I only hope I can maintain that kind of phlegmatic humor for the next 15 months, because they're going to be awful ones as far as football is concerned.  Probably the next 12 after that too since it looks likely that a new coach will take a minute or two in getting up to speed as well.  Hopefully that guy can coach his way out of a brown paper bag, because he's going to get here and find a lot of fans wearing them.

This season is a lesson, really.  I'm starting to feel awfully vindicated, in a grotesque way.

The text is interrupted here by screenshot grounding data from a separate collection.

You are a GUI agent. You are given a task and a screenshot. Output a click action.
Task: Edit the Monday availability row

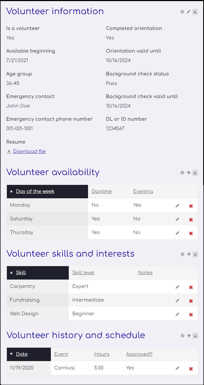click(177, 206)
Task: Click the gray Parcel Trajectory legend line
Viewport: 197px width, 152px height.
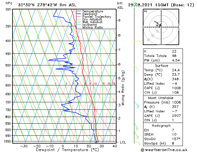Action: 79,17
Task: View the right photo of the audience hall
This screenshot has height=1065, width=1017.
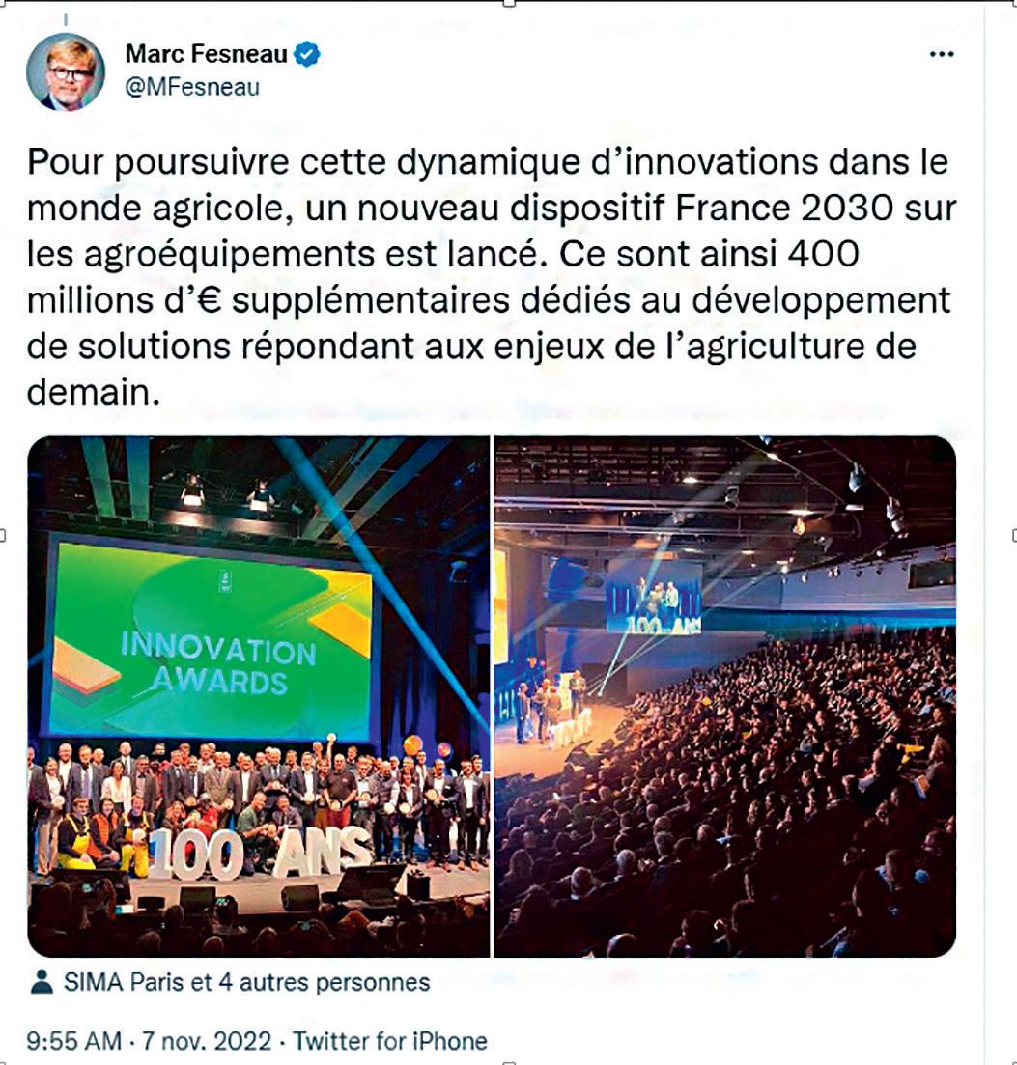Action: coord(725,697)

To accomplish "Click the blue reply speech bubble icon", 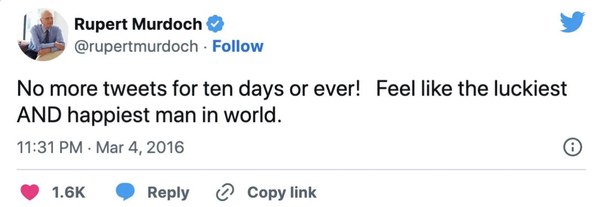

The Virginia-fan conventional wisdom has always been about "building for the future" by pulling experienced players the moment the season starts to go south and putting in wide-eyed freshmen to "get their reps" because it will "pay dividends down the road."  When Marc Verica was starting, fans wanted Ross Metheny or Mike Rocco instead.  When Rocco was starting, fans wanted David Watford instead, and then they wanted Phillip Sims.  Now we're doing exactly what this breed of fans has always wanted, because we have no choice - and it's pissing the future down the drain.  Every loss brings us mercifully closer to the end of the Mike London era, and sends recruits scurrying elsewhere.  Melvin Keihn has liked Virginia for a long time and he comes from a very pro-Virginia school, and he will probably not go to Virginia.  London has been working on Jamil Kamara for three years, and his current leader is Wisconsin. (This said, Kamara seems to be the type of recruit whose leader is the last school he visited.)   Tim Settle is a crucial 2015 recruit, whose recruitment is getting more and more wide open by the day.  2015 needs to be a huge class, because there will be jillions of seniors next year, and London is going to walk into that recruiting cycle with one foot in the lame-duck grave.

Watford may yet bloom in 2015, of course.  Can't rule that out.  The play-for-the-future crowd certainly doesn't have that part wrong yet.  I couldn't decide whether he would progress or regress during this Duke game, I just didn't anticipate him doing both.

At any rate, we are now in dangerous territory.  It could've been avoided simply by not crapping the bed with the lights on in the second half.  The danger is not so much that the London era might be over soon.  I'm taking it for granted that it will be.  You're to take for granted now that I don't have any more faith in his coaching abilities.  I say this reluctantly and with a twinge of regret, even, because he seems like good people, and a guy who genuinely gives a crap about his players.  But I've given him the same slack one gives a player - and in a player's fourth year, we expect him to stop making stupid freshman mistakes because he ought to have grown up enough by now.  Well, here is London's senior year, so to speak, and he hasn't figured out crap.  I'm not going to spend every week ranting about it because I accept that he's not going anywhere after this season.  Just read into everything I say an assumption that London doesn't know how to fix the problems.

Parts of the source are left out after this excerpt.